Columna publicada en El Líbero, 21.03.2017

Fernando Atria lleva varios años promoviendo lo que él ha denominado un nuevo género de relación colectiva. En sus términos, se trata de acabar con la “hegemonía neoliberal” y dar paso a instituciones que traduzcan, mediante el “régimen de lo público”, el ideal de la “realización recíproca”. Desde luego, todo esto admite críticas de muy diverso orden —y así lo han hecho ver, entre otros, Hugo Herrera, Daniel Mansuy, Pablo Ortúzar y el suscrito—; pero es indudable que el esfuerzo de Atria solía ser serio y fundamentado. Sin embargo, no es posible afirmar lo mismo del Atria candidato. Sus recientes declaraciones sobre aborto dan cuenta de una notoria pérdida de rigurosidad y, más aún, del abandono de su proyecto político-intelectual. Veamos.

Según Atria, la falta de aprobación del proyecto de ley de aborto se debe a que “la Constitución Política implica que sea casi imposible una transformación significativa de la sociedad”. ¿Qué quiere decir esto? ¿Acaso el Congreso se ha visto impedido de debatir estos temas? ¿Acaso el aborto se encuentra entre los tópicos sujetos a cuórum calificado? Es obvio que Atria tiene entre ceja y ceja a la Constitución, pero el nexo que sugiere, dicho así, no resiste mayor análisis.

Para el académico de la Universidad de Chile, en seguida, el aborto se enmarca “en los acuerdos e instrumentos internacionales sobre derechos humanos suscritos por Chile” y, por ende, el Estado debiera garantizar su provisión. Esto sencillamente sorprende, y por dos motivos. El primero es que, tal como sabe cualquier abogado con formación elemental en Derecho Público —y Atria posee bastante más que eso—, no existe ningún tratado de derechos humanos que obligue a nuestro país (ni a ningún otro) a establecer una determinada legislación en materia de aborto.

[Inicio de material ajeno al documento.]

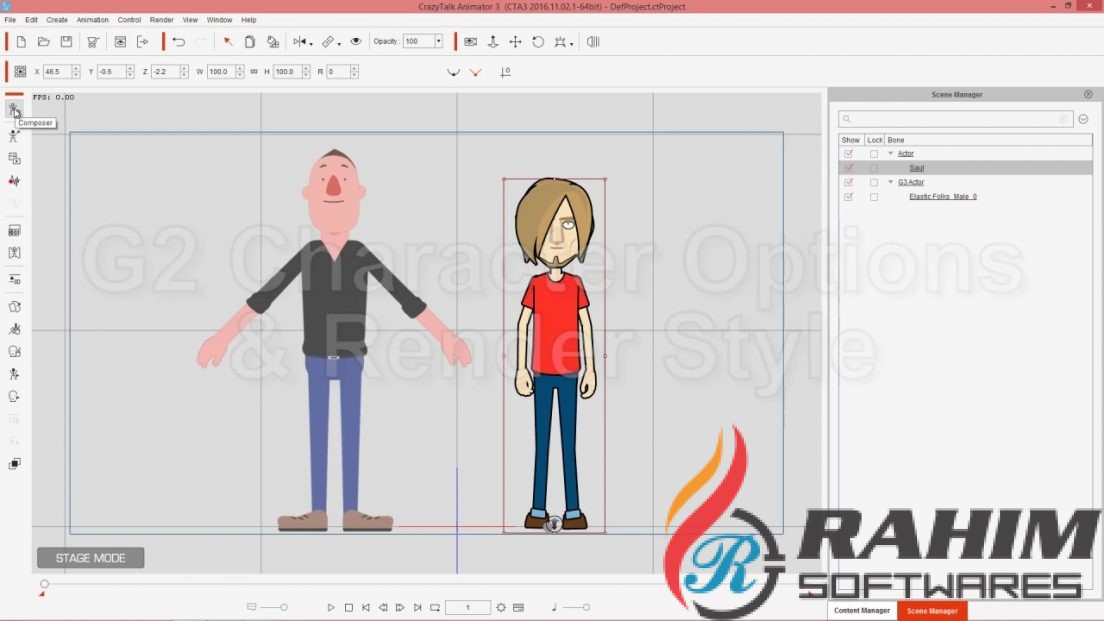
Task: Click the Composer icon in left sidebar
Action: pyautogui.click(x=14, y=109)
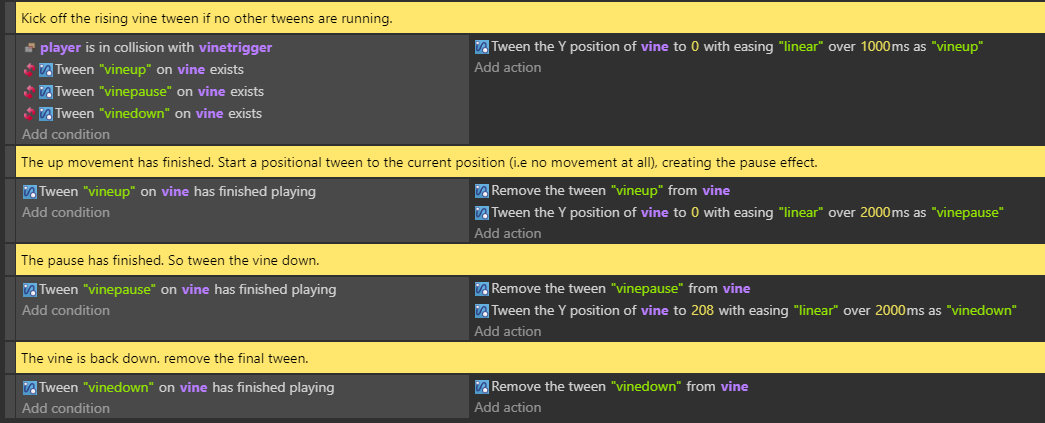
Task: Select the "vine is back down" comment
Action: [x=529, y=358]
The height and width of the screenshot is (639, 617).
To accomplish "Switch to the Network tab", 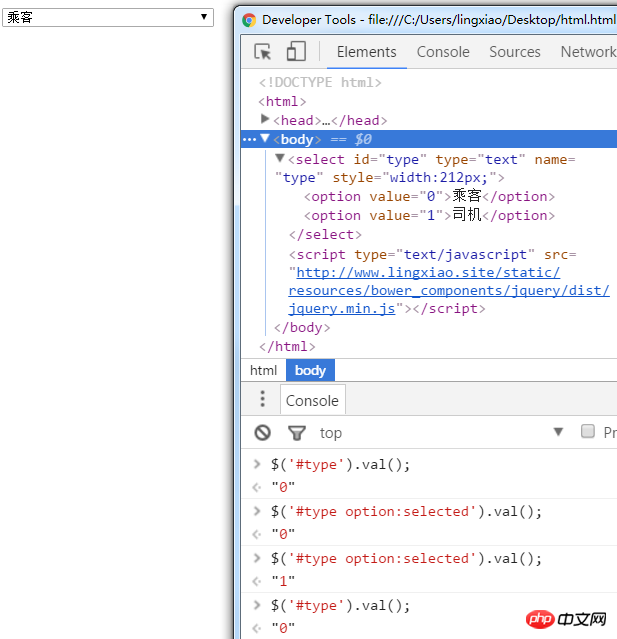I will 588,52.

El segundo motivo de sorpresa, en tanto, guarda relación con el discurso constitucional de Atria, que apunta a ampliar los espacios para el debate político y las mayorías legislativas. Como resulta lógico, es inconsistente abogar por dichos espacios y, al mismo tiempo, pretender sustraer de la discusión política interna asuntos tan sensibles como el aborto, en especial si para ello se invocan (supuestas) obligaciones internacionales de dudosa legitimidad democrática. Si la reivindicación de la deliberación y la democracia son más que un eslogan, Atria debiera ser el primero en alzar la voz contra esa estrategia.

Con todo, lo más llamativo es que, en opinión de Atria, aprobar el proyecto de aborto sería “lo mínimo para comenzar a conversar acerca de que las mujeres son sujetos de derecho, y que sus cuerpos no son propiedad pública”. Vaya paradoja. El paladín del combate contra el neoliberalismo zanja este debate apelando al derecho de propiedad que la mujer tendría sobre su cuerpo —después de todo, ¿qué otra interpretación cabe realizar de sus dichos?—, sin importar ni la condición del niño o niña que está por nacer, ni la opinión del padre, ni nada. ¿Desde cuándo la propiedad individual prima de forma absoluta o autoriza a omitir cualquier otra consideración en torno al bien de los demás?

Como han denunciado Sergio Micco y Eduardo Saffirio, argumentos como los de Atria no son de izquierda, al menos no de aquella que se toma en serio la defensa de los más débiles. A fin de cuentas, el ex profesor de la Universidad Adolfo Ibáñez, al igual que buena parte de la Nueva Mayoría y el Frente Amplio, adopta una perspectiva muy curiosa. En vez de promover el cuidado y protección de todos los involucrados —lo propio de quien busca resguardar los bienes comunes—, abraza la peor versión del liberalismo, sin mayores problemas ni cuestionamientos.

Y eso, desde luego, está demasiado lejos del nuevo género de relación colectiva que Atria prometió.